MATERIALS PROVIDED below:
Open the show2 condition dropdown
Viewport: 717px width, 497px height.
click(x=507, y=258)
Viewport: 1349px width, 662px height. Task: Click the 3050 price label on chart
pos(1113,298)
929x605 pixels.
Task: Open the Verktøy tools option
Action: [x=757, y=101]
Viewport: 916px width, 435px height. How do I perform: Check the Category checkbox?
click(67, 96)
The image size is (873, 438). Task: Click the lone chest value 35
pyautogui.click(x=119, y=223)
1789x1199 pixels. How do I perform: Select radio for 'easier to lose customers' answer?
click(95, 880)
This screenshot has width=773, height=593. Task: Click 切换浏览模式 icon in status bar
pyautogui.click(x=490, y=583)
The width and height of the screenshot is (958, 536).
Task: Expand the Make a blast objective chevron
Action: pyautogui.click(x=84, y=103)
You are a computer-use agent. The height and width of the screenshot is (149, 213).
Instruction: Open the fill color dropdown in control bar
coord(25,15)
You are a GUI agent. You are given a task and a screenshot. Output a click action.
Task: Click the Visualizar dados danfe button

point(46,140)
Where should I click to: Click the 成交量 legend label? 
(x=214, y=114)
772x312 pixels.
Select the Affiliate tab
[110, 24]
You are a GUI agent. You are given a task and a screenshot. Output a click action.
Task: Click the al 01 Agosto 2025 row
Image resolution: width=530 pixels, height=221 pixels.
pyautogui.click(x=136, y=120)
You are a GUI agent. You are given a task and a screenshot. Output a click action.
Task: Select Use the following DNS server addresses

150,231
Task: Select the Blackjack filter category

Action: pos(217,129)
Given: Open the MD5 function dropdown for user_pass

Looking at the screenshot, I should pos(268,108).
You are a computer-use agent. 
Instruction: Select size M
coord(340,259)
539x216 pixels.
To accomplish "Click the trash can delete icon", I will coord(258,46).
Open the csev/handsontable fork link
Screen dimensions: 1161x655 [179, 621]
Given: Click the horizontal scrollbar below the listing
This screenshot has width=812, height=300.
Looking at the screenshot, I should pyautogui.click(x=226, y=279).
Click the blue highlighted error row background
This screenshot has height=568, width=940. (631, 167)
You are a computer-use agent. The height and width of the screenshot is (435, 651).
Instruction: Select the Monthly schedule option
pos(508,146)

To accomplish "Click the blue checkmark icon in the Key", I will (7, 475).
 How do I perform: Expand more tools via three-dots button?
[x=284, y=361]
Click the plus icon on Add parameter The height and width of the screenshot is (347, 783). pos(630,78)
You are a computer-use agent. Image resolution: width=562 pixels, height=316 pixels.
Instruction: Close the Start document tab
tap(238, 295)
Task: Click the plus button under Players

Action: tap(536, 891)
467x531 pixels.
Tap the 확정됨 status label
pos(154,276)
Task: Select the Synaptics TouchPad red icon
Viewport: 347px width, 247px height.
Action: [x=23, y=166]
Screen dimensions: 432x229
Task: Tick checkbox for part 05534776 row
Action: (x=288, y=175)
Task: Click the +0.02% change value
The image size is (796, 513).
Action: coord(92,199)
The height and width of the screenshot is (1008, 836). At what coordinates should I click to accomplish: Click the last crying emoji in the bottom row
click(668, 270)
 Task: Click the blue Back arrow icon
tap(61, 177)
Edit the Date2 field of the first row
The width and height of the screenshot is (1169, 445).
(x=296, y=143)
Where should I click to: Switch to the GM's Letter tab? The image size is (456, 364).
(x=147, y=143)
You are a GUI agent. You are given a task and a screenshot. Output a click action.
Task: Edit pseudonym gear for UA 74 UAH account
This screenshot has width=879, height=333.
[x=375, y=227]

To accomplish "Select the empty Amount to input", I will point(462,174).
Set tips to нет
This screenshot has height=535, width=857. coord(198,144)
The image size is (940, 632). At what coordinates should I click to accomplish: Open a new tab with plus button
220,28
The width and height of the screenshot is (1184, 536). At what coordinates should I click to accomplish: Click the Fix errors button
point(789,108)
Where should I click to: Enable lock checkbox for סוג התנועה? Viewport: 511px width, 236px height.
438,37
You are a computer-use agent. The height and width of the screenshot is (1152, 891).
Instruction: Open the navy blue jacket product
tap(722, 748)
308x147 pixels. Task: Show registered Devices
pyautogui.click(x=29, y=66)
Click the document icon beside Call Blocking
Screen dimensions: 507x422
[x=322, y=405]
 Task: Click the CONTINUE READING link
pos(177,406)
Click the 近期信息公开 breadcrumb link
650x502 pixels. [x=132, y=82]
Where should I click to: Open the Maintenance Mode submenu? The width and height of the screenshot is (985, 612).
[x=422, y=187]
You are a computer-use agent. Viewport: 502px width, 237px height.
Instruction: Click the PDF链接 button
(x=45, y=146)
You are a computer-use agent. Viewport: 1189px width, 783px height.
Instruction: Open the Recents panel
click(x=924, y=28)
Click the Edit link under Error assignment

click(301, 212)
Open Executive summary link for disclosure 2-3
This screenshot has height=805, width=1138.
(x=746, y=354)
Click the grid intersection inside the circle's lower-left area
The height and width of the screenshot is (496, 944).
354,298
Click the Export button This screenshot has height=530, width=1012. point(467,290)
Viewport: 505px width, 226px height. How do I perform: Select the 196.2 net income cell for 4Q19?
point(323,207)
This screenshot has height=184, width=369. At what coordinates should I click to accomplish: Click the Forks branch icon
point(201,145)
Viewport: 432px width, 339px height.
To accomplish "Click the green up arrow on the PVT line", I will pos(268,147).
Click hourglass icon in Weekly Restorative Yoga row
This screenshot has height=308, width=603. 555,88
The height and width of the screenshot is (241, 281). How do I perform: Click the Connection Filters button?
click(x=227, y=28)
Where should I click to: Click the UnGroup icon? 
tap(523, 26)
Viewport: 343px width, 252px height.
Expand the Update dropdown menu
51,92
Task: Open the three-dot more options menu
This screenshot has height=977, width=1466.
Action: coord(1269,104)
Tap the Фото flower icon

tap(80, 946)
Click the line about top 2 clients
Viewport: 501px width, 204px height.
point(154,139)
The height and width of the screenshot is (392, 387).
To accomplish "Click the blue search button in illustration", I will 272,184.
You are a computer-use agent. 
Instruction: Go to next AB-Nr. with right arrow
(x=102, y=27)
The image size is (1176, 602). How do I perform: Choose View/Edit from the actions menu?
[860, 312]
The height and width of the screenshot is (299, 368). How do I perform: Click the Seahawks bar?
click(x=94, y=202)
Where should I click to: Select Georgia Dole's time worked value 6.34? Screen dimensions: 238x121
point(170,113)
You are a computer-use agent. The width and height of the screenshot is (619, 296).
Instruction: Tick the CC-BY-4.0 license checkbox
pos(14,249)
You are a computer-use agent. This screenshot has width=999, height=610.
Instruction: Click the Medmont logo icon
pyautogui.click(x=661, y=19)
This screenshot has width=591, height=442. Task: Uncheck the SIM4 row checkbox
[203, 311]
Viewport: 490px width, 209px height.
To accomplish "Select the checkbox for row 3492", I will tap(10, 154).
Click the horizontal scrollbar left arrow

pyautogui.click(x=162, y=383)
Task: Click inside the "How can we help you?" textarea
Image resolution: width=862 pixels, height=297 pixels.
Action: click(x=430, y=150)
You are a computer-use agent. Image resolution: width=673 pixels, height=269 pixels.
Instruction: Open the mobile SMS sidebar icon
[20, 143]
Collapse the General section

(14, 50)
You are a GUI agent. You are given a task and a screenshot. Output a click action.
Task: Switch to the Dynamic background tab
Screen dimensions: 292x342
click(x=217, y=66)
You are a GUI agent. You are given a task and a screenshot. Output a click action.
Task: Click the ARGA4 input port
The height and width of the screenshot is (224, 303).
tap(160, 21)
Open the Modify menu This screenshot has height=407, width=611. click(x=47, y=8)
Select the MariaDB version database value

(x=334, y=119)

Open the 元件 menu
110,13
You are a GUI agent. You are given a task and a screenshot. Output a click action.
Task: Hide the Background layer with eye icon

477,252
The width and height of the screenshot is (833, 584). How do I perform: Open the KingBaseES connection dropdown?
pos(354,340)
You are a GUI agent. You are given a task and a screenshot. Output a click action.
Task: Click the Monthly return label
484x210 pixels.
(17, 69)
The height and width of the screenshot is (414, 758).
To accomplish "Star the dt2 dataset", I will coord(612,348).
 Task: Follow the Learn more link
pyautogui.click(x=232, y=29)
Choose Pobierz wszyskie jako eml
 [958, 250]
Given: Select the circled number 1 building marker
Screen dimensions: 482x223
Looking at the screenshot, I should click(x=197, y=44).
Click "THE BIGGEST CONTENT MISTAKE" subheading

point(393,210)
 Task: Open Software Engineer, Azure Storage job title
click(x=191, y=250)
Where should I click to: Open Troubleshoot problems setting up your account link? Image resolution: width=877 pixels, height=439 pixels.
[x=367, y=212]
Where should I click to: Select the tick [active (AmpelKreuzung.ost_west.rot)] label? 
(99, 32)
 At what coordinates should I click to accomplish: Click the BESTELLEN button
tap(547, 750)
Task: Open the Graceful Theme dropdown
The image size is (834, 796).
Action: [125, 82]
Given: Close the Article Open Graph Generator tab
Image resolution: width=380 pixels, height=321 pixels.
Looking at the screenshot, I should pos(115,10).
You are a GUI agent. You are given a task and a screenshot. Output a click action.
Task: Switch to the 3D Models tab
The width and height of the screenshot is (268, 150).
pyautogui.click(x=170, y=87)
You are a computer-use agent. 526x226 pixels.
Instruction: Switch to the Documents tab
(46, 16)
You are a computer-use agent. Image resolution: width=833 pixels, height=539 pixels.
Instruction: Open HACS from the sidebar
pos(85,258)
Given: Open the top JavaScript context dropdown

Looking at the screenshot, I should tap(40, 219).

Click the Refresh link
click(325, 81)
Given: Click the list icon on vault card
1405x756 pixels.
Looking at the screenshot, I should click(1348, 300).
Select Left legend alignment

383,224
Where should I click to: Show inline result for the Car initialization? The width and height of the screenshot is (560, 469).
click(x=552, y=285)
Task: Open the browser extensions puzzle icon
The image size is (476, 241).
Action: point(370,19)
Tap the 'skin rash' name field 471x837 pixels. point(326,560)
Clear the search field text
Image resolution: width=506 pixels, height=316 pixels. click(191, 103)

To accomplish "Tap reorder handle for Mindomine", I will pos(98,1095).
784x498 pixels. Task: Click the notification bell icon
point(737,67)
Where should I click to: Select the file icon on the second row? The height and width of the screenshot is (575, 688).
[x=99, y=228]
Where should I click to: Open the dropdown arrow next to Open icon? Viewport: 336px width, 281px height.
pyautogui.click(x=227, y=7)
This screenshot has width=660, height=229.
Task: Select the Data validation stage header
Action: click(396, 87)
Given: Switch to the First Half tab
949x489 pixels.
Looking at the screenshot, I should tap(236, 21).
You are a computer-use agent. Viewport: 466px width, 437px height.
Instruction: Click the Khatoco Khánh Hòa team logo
End of MATERIALS PROVIDED.
Your answer must consist solely of the lines above between the line holding "Instruction: Select size M" and the line holding "Given: Click the horizontal", inclusive, copied exactly.

EXPECTED ANSWER.
Instruction: Select size M
coord(340,259)
539x216 pixels.
To accomplish "Click the trash can delete icon", I will coord(258,46).
Open the csev/handsontable fork link
Screen dimensions: 1161x655 [179, 621]
Given: Click the horizontal scrollbar below the listing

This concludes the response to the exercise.